Effects of Models of Rate Evolution on Estimation of Divergence Dates with Special Reference to the Metazoan 18S Ribosomal RNA Phylogeny

The molecular clock, i.e., constancy of the rate of evolution over time, is commonly assumed in estimating divergence dates. However, this assumption is often violated and has drastic effects on date estimation. Recently, a number of attempts have been made to relax the clock assumption. One approach is to use maximum likelihood, which assigns rates to branches and allows the estimation of both rates and times. An alternative is the Bayes approach, which models the change of the rate over time. A number of models of rate change have been proposed. We have extended and evaluated models of rate evolution, i.e., the lognormal and its recent variant, along with the gamma, the exponential, and the Ornstein–Uhlenbeck processes. These models were first applied to a small hominoid data set, where an empirical Bayes approach was used to estimate the hyperparameters that measure the amount of rate variation.
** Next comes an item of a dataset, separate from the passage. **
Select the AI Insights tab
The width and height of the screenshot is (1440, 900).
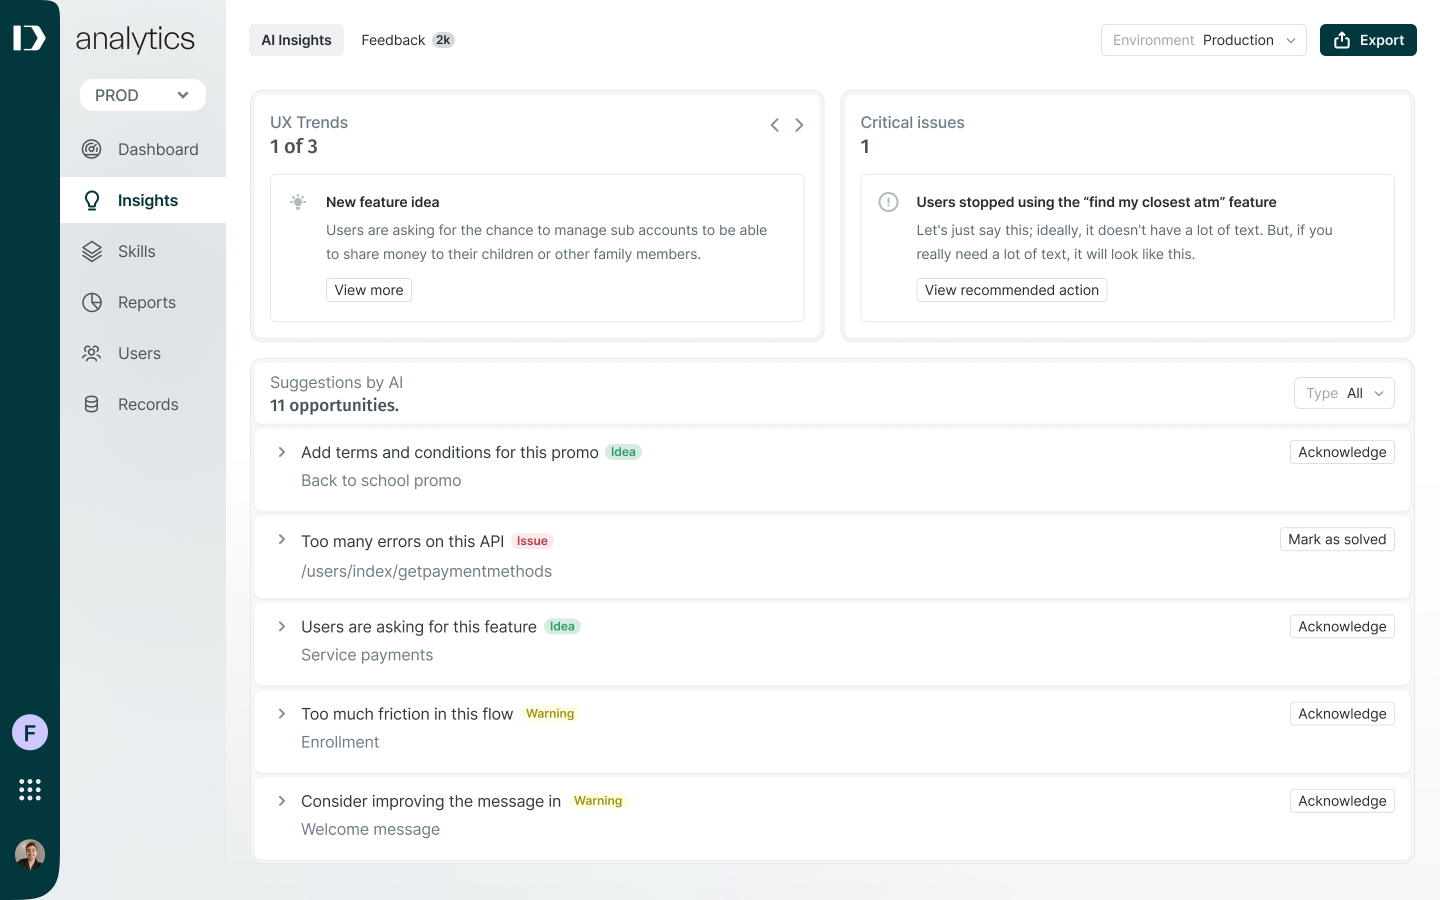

Estimation of divergence times was sensitive to these hyperparameters, especially when the assumed model is close to the clock assumption. The rate and date estimates varied little from model to model, although the posterior Bayes factor indicated the Ornstein-Uhlenbeck process outperformed the other models. To demonstrate the importance of allowing for rate change across lineages, this general approach was used to analyze a larger data set consisting of the 18S ribosomal RNA gene of 39 metazoan species. We obtained date estimates consistent with paleontological records, the deepest split within the group being about 560 million years ago. Estimates of the rates were in accordance with the Cambrian explosion hypothesis and suggested some more recent lineage-specific bursts of evolution.